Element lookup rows
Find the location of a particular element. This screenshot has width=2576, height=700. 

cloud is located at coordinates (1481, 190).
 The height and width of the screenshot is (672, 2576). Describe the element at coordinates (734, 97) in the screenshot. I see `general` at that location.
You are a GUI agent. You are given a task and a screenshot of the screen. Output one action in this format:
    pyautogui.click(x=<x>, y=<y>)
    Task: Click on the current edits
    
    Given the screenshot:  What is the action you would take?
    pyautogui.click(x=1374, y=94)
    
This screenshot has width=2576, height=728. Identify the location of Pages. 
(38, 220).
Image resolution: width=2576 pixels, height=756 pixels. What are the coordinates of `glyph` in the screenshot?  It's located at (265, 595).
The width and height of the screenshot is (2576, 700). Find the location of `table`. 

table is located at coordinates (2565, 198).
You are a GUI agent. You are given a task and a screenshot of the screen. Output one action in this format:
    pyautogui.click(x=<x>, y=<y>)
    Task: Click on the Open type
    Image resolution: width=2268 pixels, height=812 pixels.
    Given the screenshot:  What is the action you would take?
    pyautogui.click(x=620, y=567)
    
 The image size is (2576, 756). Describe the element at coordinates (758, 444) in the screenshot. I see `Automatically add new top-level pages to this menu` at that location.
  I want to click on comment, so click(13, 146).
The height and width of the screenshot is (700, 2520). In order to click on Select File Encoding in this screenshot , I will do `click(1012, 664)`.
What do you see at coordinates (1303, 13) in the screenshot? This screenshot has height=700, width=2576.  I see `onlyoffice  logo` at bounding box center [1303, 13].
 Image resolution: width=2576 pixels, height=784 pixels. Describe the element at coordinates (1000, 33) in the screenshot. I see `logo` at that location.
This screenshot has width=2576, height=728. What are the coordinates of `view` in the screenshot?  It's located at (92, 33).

Set exercise: Repeat the rows from the first line up to and including the line with "table is located at coordinates (2565, 198).", copying each line word for word.

Exercise result:
Find the location of a particular element. This screenshot has width=2576, height=700. 

cloud is located at coordinates (1481, 190).
 The height and width of the screenshot is (672, 2576). Describe the element at coordinates (734, 97) in the screenshot. I see `general` at that location.
You are a GUI agent. You are given a task and a screenshot of the screen. Output one action in this format:
    pyautogui.click(x=<x>, y=<y>)
    Task: Click on the current edits
    
    Given the screenshot:  What is the action you would take?
    pyautogui.click(x=1374, y=94)
    
This screenshot has width=2576, height=728. Identify the location of Pages. 
(38, 220).
Image resolution: width=2576 pixels, height=756 pixels. What are the coordinates of `glyph` in the screenshot?  It's located at (265, 595).
The width and height of the screenshot is (2576, 700). Find the location of `table`. 

table is located at coordinates (2565, 198).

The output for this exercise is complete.